* [练习输入]

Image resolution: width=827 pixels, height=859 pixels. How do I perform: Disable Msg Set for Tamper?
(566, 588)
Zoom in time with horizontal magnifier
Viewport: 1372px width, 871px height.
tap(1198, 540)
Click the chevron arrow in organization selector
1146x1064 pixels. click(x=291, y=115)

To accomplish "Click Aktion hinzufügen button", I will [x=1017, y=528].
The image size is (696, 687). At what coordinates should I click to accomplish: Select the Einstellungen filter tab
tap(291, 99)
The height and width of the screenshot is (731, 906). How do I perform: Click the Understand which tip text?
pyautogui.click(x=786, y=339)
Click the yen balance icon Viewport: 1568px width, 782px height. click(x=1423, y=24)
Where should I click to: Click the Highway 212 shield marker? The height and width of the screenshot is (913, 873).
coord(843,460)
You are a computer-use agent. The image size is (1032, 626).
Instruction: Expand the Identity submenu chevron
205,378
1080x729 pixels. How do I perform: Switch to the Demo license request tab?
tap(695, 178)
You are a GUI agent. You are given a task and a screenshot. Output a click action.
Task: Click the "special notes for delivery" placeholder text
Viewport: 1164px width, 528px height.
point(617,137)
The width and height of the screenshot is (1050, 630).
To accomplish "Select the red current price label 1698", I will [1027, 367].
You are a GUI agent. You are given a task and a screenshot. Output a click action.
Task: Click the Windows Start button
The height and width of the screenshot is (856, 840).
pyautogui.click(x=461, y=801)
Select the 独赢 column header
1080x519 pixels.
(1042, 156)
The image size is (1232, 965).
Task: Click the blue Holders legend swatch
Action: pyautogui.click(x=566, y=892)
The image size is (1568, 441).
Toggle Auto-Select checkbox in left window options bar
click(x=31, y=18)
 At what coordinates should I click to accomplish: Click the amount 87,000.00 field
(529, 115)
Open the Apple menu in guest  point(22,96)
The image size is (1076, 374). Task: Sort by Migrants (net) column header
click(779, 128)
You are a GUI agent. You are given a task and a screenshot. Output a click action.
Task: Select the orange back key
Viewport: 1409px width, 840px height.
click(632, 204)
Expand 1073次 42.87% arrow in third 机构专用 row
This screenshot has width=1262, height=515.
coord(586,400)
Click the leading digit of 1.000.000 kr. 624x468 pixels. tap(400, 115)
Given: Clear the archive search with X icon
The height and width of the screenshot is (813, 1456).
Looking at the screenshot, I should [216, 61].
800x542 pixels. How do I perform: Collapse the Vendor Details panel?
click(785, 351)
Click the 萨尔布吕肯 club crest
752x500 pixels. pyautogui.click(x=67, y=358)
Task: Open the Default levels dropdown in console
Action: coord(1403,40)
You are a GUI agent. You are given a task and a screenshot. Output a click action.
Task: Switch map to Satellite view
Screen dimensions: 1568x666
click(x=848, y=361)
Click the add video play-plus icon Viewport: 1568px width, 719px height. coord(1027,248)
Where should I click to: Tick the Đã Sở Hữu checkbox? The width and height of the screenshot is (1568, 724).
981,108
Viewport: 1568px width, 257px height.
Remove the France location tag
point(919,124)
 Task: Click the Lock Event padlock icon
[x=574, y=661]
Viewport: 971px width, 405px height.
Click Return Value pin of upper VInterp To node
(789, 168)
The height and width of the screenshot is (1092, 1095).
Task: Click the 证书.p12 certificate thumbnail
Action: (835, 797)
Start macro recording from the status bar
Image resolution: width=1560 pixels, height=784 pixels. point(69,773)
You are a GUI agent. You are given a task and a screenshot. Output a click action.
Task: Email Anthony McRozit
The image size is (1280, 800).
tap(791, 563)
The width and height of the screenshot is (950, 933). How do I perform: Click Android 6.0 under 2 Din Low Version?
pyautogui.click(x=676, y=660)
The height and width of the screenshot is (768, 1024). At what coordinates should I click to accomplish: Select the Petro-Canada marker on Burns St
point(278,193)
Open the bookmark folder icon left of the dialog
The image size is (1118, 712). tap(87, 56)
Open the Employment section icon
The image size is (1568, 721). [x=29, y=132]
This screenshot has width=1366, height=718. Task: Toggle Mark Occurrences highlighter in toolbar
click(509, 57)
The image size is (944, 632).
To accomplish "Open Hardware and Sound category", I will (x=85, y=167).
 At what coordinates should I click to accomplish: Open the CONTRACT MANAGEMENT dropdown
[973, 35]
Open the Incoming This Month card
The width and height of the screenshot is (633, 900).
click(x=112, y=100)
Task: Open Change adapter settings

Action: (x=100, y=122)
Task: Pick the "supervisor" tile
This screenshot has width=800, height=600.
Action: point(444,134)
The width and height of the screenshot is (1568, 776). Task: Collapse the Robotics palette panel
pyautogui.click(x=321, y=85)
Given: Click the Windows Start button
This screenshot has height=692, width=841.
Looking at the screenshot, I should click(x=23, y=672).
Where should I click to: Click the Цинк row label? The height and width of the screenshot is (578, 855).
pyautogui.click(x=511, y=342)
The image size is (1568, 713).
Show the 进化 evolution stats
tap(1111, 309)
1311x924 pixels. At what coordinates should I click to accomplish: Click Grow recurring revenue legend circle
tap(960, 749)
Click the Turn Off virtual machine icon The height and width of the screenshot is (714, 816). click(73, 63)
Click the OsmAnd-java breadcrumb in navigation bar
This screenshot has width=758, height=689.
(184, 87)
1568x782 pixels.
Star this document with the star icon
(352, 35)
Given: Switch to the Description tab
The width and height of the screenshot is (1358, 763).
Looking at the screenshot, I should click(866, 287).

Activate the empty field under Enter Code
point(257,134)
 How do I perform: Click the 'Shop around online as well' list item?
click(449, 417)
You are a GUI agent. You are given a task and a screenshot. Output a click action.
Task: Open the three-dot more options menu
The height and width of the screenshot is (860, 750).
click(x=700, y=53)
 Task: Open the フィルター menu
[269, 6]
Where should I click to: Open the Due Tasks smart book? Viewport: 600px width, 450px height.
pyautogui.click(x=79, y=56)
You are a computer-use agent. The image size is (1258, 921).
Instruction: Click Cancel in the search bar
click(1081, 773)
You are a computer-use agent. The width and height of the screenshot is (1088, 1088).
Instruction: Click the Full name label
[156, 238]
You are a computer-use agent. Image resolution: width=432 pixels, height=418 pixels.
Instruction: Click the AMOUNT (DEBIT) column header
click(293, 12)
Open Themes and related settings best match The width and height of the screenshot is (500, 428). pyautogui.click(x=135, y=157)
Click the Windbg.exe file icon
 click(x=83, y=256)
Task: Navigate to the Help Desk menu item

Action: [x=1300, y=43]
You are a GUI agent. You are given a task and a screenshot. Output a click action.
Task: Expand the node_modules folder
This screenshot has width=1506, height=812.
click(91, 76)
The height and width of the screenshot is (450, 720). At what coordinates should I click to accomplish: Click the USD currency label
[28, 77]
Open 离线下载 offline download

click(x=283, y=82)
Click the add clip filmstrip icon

* [任务说明]
把上面从开头第一行到含有“click(x=31, y=18)”的那一行逐字照抄出来，首尾两行都包括在内。

* [任务结果]
Image resolution: width=827 pixels, height=859 pixels. How do I perform: Disable Msg Set for Tamper?
(566, 588)
Zoom in time with horizontal magnifier
Viewport: 1372px width, 871px height.
tap(1198, 540)
Click the chevron arrow in organization selector
1146x1064 pixels. click(x=291, y=115)

To accomplish "Click Aktion hinzufügen button", I will [x=1017, y=528].
The image size is (696, 687). At what coordinates should I click to accomplish: Select the Einstellungen filter tab
tap(291, 99)
The height and width of the screenshot is (731, 906). How do I perform: Click the Understand which tip text?
pyautogui.click(x=786, y=339)
Click the yen balance icon Viewport: 1568px width, 782px height. click(x=1423, y=24)
Where should I click to: Click the Highway 212 shield marker? The height and width of the screenshot is (913, 873).
coord(843,460)
You are a computer-use agent. The image size is (1032, 626).
Instruction: Expand the Identity submenu chevron
205,378
1080x729 pixels. How do I perform: Switch to the Demo license request tab?
tap(695, 178)
You are a GUI agent. You are given a task and a screenshot. Output a click action.
Task: Click the "special notes for delivery" placeholder text
Viewport: 1164px width, 528px height.
point(617,137)
The width and height of the screenshot is (1050, 630).
To accomplish "Select the red current price label 1698", I will [1027, 367].
You are a GUI agent. You are given a task and a screenshot. Output a click action.
Task: Click the Windows Start button
The height and width of the screenshot is (856, 840).
pyautogui.click(x=461, y=801)
Select the 独赢 column header
1080x519 pixels.
(1042, 156)
The image size is (1232, 965).
Task: Click the blue Holders legend swatch
Action: pyautogui.click(x=566, y=892)
The image size is (1568, 441).
Toggle Auto-Select checkbox in left window options bar
click(x=31, y=18)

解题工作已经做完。